(Material provided)
((
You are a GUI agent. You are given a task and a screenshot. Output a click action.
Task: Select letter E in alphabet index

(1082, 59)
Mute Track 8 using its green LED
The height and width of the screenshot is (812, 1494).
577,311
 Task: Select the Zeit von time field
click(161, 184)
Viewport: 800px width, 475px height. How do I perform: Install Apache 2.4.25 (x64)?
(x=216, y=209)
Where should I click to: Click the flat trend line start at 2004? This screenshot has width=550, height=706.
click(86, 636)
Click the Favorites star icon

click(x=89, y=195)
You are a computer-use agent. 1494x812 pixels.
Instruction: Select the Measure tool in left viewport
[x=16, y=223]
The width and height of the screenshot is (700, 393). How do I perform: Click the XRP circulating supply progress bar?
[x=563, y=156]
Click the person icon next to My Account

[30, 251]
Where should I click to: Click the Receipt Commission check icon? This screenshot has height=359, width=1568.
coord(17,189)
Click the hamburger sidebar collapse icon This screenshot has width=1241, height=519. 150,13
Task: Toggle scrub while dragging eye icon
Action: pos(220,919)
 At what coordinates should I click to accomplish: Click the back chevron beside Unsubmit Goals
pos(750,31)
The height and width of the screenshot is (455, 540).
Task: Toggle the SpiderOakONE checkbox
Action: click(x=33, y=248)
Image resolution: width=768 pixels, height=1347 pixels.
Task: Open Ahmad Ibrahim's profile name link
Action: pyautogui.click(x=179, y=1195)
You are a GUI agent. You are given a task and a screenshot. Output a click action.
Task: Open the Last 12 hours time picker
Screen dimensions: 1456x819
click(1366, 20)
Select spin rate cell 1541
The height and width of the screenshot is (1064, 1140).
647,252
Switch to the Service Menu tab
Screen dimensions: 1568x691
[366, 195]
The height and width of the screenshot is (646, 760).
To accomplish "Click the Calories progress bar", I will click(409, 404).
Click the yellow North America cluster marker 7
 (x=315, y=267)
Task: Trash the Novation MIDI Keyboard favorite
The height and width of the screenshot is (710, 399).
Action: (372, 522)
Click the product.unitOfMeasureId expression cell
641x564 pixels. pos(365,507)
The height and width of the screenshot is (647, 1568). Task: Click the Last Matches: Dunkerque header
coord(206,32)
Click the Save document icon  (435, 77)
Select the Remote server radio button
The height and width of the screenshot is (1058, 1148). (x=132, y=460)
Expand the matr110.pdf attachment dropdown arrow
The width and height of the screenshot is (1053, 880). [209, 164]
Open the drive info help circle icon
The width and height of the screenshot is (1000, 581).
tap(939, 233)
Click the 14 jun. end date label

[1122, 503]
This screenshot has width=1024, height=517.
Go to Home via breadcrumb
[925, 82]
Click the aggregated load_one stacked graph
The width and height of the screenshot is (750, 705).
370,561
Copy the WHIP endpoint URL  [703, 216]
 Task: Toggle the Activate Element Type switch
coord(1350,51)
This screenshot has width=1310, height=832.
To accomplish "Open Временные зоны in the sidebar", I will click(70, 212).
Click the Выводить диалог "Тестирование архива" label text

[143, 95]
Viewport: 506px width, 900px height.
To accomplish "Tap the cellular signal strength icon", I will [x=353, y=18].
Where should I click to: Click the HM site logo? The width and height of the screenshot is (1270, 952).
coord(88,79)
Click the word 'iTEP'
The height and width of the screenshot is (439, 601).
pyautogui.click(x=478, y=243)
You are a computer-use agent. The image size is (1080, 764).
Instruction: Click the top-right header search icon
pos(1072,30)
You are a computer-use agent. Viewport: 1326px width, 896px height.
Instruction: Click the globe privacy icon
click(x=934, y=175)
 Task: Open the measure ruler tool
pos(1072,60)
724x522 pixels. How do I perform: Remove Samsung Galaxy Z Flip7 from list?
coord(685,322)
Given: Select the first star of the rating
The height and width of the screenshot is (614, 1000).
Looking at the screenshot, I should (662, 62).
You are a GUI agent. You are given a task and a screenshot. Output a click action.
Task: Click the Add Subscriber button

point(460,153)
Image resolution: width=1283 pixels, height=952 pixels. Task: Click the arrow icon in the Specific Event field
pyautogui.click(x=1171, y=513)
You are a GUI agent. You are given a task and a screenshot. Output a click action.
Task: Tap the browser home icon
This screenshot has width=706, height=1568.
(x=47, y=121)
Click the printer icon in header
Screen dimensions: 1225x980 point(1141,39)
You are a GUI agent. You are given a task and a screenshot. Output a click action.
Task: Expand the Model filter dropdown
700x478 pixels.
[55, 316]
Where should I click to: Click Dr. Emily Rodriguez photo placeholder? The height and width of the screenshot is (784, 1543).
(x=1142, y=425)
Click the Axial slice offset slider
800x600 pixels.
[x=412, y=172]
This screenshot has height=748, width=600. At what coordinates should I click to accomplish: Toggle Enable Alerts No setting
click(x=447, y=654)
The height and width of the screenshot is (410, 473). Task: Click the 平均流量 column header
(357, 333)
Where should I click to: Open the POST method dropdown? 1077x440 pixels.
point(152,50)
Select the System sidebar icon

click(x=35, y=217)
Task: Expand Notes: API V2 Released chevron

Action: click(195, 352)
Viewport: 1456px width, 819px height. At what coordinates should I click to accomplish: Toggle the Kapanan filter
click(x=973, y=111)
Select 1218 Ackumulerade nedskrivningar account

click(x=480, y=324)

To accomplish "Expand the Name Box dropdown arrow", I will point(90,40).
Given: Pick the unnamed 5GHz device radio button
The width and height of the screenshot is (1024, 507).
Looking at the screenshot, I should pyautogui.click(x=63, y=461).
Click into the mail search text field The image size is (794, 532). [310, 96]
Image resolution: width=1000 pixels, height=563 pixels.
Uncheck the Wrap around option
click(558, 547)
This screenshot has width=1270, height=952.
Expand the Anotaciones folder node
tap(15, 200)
))
(Stated goal) Rewrite every line of the items above as a single numbered list, leaving out the blank lines.

(Written answer)
1. You are a GUI agent. You are given a task and a screenshot. Output a click action.
2. Task: Select letter E in alphabet index
3. (1082, 59)
4. Mute Track 8 using its green LED
5. The height and width of the screenshot is (812, 1494).
6. 577,311
7.  Task: Select the Zeit von time field
8. click(161, 184)
9. Viewport: 800px width, 475px height. How do I perform: Install Apache 2.4.25 (x64)?
10. (x=216, y=209)
11. Where should I click to: Click the flat trend line start at 2004? This screenshot has width=550, height=706.
12. click(86, 636)
13. Click the Favorites star icon
14. click(x=89, y=195)
15. You are a computer-use agent. 1494x812 pixels.
16. Instruction: Select the Measure tool in left viewport
17. [x=16, y=223]
18. The width and height of the screenshot is (700, 393). How do I perform: Click the XRP circulating supply progress bar?
19. [x=563, y=156]
20. Click the person icon next to My Account
21. [30, 251]
22. Where should I click to: Click the Receipt Commission check icon? This screenshot has height=359, width=1568.
23. coord(17,189)
24. Click the hamburger sidebar collapse icon This screenshot has width=1241, height=519. 150,13
25. Task: Toggle scrub while dragging eye icon
26. Action: pos(220,919)
27.  At what coordinates should I click to accomplish: Click the back chevron beside Unsubmit Goals
28. pos(750,31)
29. The height and width of the screenshot is (455, 540).
30. Task: Toggle the SpiderOakONE checkbox
31. Action: click(x=33, y=248)
32. Image resolution: width=768 pixels, height=1347 pixels.
33. Task: Open Ahmad Ibrahim's profile name link
34. Action: pyautogui.click(x=179, y=1195)
35. You are a GUI agent. You are given a task and a screenshot. Output a click action.
36. Task: Open the Last 12 hours time picker
37. Screen dimensions: 1456x819
38. click(1366, 20)
39. Select spin rate cell 1541
40. The height and width of the screenshot is (1064, 1140).
41. 647,252
42. Switch to the Service Menu tab
43. Screen dimensions: 1568x691
44. [366, 195]
45. The height and width of the screenshot is (646, 760).
46. To accomplish "Click the Calories progress bar", I will click(409, 404).
47. Click the yellow North America cluster marker 7
48.  (x=315, y=267)
49. Task: Trash the Novation MIDI Keyboard favorite
50. The height and width of the screenshot is (710, 399).
51. Action: (372, 522)
52. Click the product.unitOfMeasureId expression cell
53. 641x564 pixels. pos(365,507)
54. The height and width of the screenshot is (647, 1568). Task: Click the Last Matches: Dunkerque header
55. coord(206,32)
56. Click the Save document icon  (435, 77)
57. Select the Remote server radio button
58. The height and width of the screenshot is (1058, 1148). (x=132, y=460)
59. Expand the matr110.pdf attachment dropdown arrow
60. The width and height of the screenshot is (1053, 880). [209, 164]
61. Open the drive info help circle icon
62. The width and height of the screenshot is (1000, 581).
63. tap(939, 233)
64. Click the 14 jun. end date label
65. [1122, 503]
66. This screenshot has width=1024, height=517.
67. Go to Home via breadcrumb
68. [925, 82]
69. Click the aggregated load_one stacked graph
70. The width and height of the screenshot is (750, 705).
71. 370,561
72. Copy the WHIP endpoint URL  [703, 216]
73.  Task: Toggle the Activate Element Type switch
74. coord(1350,51)
75. This screenshot has width=1310, height=832.
76. To accomplish "Open Временные зоны in the sidebar", I will click(70, 212).
77. Click the Выводить диалог "Тестирование архива" label text
78. [143, 95]
79. Viewport: 506px width, 900px height.
80. To accomplish "Tap the cellular signal strength icon", I will [x=353, y=18].
81. Where should I click to: Click the HM site logo? The width and height of the screenshot is (1270, 952).
82. coord(88,79)
83. Click the word 'iTEP'
84. The height and width of the screenshot is (439, 601).
85. pyautogui.click(x=478, y=243)
86. You are a computer-use agent. The image size is (1080, 764).
87. Instruction: Click the top-right header search icon
88. pos(1072,30)
89. You are a computer-use agent. Viewport: 1326px width, 896px height.
90. Instruction: Click the globe privacy icon
91. click(x=934, y=175)
92.  Task: Open the measure ruler tool
93. pos(1072,60)
94. 724x522 pixels. How do I perform: Remove Samsung Galaxy Z Flip7 from list?
95. coord(685,322)
96. Given: Select the first star of the rating
97. The height and width of the screenshot is (614, 1000).
98. Looking at the screenshot, I should (662, 62).
99. You are a GUI agent. You are given a task and a screenshot. Output a click action.
100. Task: Click the Add Subscriber button
101. point(460,153)
102. Image resolution: width=1283 pixels, height=952 pixels. Task: Click the arrow icon in the Specific Event field
103. pyautogui.click(x=1171, y=513)
104. You are a GUI agent. You are given a task and a screenshot. Output a click action.
105. Task: Tap the browser home icon
106. This screenshot has width=706, height=1568.
107. (x=47, y=121)
108. Click the printer icon in header
109. Screen dimensions: 1225x980 point(1141,39)
110. You are a GUI agent. You are given a task and a screenshot. Output a click action.
111. Task: Expand the Model filter dropdown
112. 700x478 pixels.
113. [55, 316]
114. Where should I click to: Click Dr. Emily Rodriguez photo placeholder? The height and width of the screenshot is (784, 1543).
115. (x=1142, y=425)
116. Click the Axial slice offset slider
117. 800x600 pixels.
118. [x=412, y=172]
119. This screenshot has height=748, width=600. At what coordinates should I click to accomplish: Toggle Enable Alerts No setting
120. click(x=447, y=654)
121. The height and width of the screenshot is (410, 473). Task: Click the 平均流量 column header
122. (357, 333)
123. Where should I click to: Open the POST method dropdown? 1077x440 pixels.
124. point(152,50)
125. Select the System sidebar icon
126. click(x=35, y=217)
127. Task: Expand Notes: API V2 Released chevron
128. Action: click(195, 352)
129. Viewport: 1456px width, 819px height. At what coordinates should I click to accomplish: Toggle the Kapanan filter
130. click(x=973, y=111)
131. Select 1218 Ackumulerade nedskrivningar account
132. click(x=480, y=324)
133. To accomplish "Expand the Name Box dropdown arrow", I will point(90,40).
134. Given: Pick the unnamed 5GHz device radio button
135. The width and height of the screenshot is (1024, 507).
136. Looking at the screenshot, I should pyautogui.click(x=63, y=461).
137. Click into the mail search text field The image size is (794, 532). [310, 96]
138. Image resolution: width=1000 pixels, height=563 pixels.
139. Uncheck the Wrap around option
140. click(558, 547)
141. This screenshot has width=1270, height=952.
142. Expand the Anotaciones folder node
143. tap(15, 200)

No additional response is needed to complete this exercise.